*** Provided records Section Begins ***
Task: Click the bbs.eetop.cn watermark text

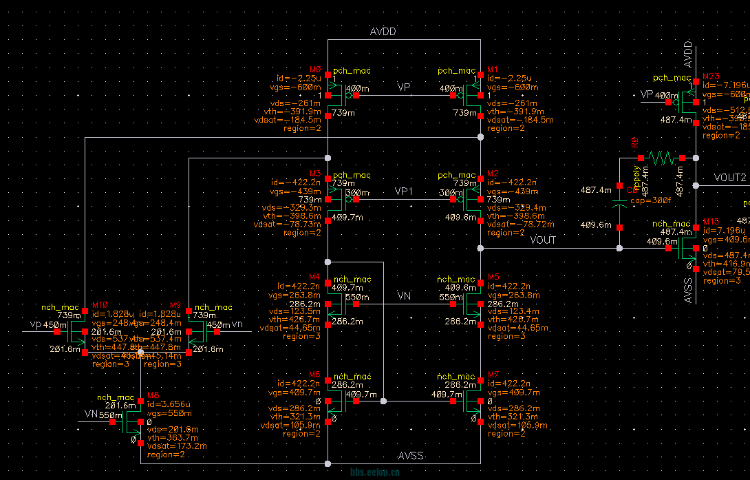Action: click(x=374, y=474)
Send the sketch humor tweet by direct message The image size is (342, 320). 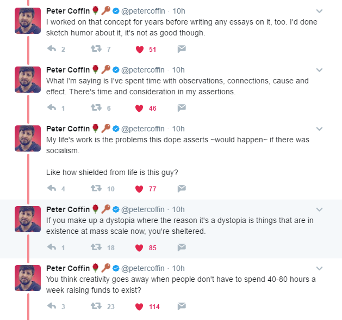pyautogui.click(x=182, y=50)
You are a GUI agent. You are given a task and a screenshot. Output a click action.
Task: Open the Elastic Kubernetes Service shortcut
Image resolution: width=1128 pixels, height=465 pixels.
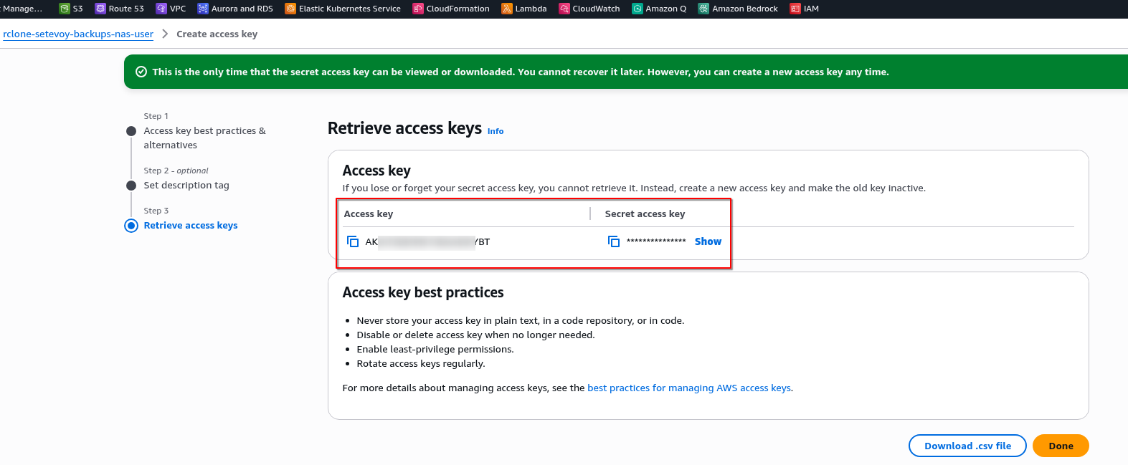coord(290,9)
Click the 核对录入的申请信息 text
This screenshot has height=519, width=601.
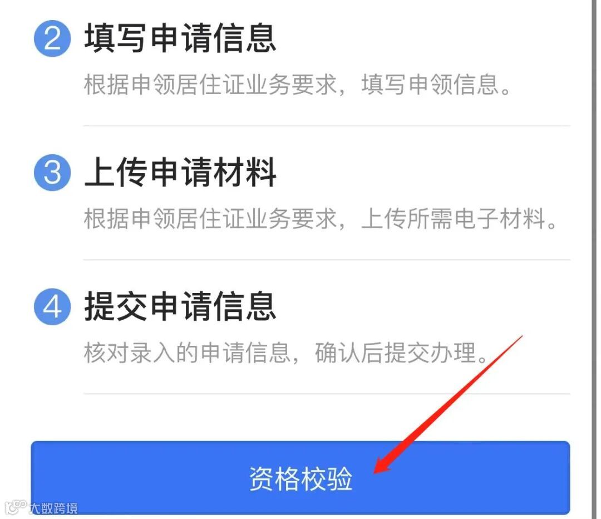coord(187,353)
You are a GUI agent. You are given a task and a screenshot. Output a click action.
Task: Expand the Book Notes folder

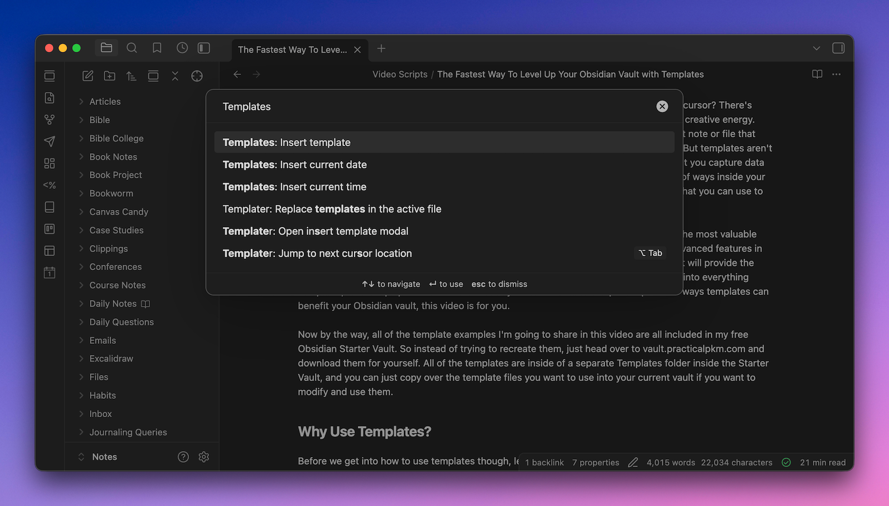point(113,157)
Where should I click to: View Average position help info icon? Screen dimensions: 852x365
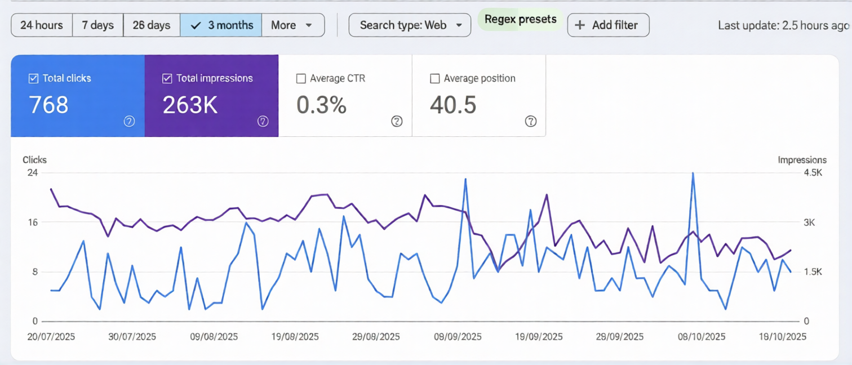530,121
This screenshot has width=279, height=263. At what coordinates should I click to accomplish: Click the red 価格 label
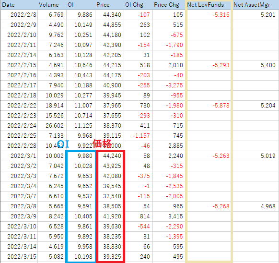point(102,143)
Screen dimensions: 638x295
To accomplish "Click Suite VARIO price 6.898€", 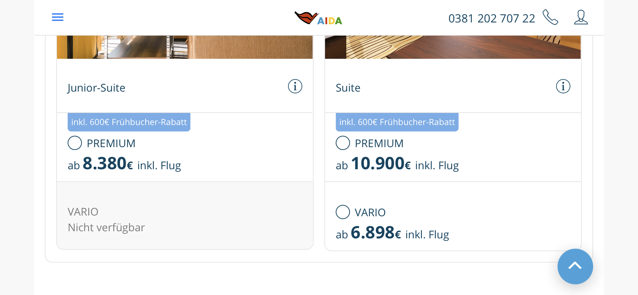I will click(x=376, y=233).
*** Provided records Section Ends ***
-- What needs to be done --
Nothing but the lines from the one with "Task: Expand the Book Notes folder" up to and including the one with "Screen dimensions: 638x295" should be printed, exactly as they read above. Please keep the pictures out.

-- Exercise answer --
Task: Expand the Book Notes folder

point(113,157)
Where should I click to: View Average position help info icon? Screen dimensions: 852x365
530,121
This screenshot has width=279, height=263. At what coordinates should I click to accomplish: Click the red 価格 label
point(102,143)
Screen dimensions: 638x295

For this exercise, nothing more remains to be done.